My initial thoughts were to put the work on the application and event loop. To be fair, I’m still doing that, but I had to change RaftCore (the type that represents a Raft node). The idea with this library is that RaftCore simply owns the Raft protocol itself. It accepts minimal input from the event loop (like propose a new command) and emits Action’s for the event loop to take such as SendMessage, ApplyToStateMachine, Persist*. The paper even calls out that the snapshot semantics for Raft is up to the application itself.

That makes sense to me because Raft can be used as the consensus layer for a number of applications like key value stores, databases, or even a simple counter you want replicated. Raft doesn’t need to know what the application cares about (which is also why Raft stores a command as a Vec<u8>; just a serialized blob of whatever the application wants to store).
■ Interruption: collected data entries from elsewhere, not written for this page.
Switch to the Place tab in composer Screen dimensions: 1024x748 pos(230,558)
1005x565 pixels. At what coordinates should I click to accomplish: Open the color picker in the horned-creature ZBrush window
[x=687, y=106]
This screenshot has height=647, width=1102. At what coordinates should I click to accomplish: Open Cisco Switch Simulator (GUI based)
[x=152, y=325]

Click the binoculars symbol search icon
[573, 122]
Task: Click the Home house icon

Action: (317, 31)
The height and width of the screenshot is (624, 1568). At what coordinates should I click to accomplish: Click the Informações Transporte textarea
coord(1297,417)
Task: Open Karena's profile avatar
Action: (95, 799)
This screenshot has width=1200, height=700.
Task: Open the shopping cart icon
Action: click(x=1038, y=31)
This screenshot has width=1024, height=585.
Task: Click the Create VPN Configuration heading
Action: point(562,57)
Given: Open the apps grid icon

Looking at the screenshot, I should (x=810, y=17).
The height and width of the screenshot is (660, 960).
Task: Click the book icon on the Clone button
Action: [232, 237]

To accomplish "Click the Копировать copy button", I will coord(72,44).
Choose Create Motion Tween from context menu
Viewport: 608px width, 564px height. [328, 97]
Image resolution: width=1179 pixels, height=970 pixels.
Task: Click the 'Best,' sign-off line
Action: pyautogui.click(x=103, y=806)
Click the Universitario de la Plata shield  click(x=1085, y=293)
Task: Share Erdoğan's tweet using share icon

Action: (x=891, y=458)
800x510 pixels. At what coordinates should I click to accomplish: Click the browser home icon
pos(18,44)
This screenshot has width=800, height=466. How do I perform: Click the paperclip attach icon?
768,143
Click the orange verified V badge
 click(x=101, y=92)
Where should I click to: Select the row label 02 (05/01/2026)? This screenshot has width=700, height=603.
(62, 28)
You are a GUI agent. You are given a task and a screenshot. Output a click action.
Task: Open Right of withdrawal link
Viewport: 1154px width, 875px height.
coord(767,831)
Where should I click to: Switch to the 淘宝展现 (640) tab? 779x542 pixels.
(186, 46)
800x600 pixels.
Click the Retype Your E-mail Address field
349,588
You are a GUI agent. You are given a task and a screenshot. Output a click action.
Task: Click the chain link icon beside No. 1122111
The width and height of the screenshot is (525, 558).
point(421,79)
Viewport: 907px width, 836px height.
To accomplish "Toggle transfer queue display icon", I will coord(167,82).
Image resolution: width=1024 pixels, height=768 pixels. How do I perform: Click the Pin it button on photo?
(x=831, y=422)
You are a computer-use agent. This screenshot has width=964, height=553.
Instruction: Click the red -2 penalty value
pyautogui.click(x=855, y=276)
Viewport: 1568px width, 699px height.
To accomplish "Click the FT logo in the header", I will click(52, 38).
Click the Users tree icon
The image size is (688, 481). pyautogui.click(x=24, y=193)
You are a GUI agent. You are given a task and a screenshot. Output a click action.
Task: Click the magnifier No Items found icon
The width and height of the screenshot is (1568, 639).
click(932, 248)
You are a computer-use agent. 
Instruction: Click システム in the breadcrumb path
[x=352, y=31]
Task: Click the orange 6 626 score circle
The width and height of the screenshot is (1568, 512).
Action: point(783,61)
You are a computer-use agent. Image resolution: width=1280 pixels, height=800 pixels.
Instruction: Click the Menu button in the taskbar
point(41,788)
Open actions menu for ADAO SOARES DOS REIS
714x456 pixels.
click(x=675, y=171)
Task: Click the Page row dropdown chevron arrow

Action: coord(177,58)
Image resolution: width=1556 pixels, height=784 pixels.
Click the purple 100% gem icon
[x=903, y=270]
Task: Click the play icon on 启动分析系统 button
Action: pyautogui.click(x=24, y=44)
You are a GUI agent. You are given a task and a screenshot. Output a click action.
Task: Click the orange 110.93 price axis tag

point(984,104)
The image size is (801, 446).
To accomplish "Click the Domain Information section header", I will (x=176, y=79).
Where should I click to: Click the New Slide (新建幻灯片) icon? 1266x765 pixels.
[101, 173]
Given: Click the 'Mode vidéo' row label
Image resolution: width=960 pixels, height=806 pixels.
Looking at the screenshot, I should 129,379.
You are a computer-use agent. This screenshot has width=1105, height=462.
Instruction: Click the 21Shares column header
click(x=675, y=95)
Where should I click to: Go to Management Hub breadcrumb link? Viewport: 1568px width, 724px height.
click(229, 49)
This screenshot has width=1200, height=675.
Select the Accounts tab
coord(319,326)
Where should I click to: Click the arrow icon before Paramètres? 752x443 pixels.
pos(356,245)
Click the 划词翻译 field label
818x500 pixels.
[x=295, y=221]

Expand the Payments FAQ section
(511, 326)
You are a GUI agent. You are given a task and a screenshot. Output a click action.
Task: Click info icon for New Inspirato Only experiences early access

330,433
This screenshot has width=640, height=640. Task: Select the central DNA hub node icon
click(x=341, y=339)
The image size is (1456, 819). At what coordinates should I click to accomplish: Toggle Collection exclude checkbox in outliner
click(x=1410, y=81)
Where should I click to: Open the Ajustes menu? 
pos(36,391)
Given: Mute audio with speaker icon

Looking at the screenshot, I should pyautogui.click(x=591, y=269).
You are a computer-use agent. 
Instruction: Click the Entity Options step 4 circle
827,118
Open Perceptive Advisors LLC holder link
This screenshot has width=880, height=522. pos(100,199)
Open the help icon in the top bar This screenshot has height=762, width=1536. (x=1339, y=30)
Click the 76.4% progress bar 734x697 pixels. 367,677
This means the design will be on the application to tell RaftCore “hey, it’s time to snapshot”. The application can decide when that is the case (maybe a certain number of new entries in a key value store). I plan to also provide some helper functions for the event loop and application to peek at how large the RaftCore log is at any moment. So now most of the snapshotting will be on the application with this design.

Yeah, I totally am punting the problem down the road.

What RaftCore did need to change, though, was tracking whether or not a snapshot exists. The idea is that if a leader has a follower that is sufficiently behind, the leader may need to go all the way back to the snapshot for the follower to catch up.

This, also, suggests to me that more frequent snapshotting is better so that the log in RaftCore stays sufficiently bounded and the amount of time for “catchup” can be minimized in one fell swoop with a snapshot.

With that, now RaftCore needed to track the last index within the snapshot. That’s fine, but the nodes are still going to work on the monotonically increasing “index” of the log and not necessarily worry about the index within RaftCore.log. Now, we’re working on “virtual” or “logical” indices instead of “physical” indices in the RaftCore log.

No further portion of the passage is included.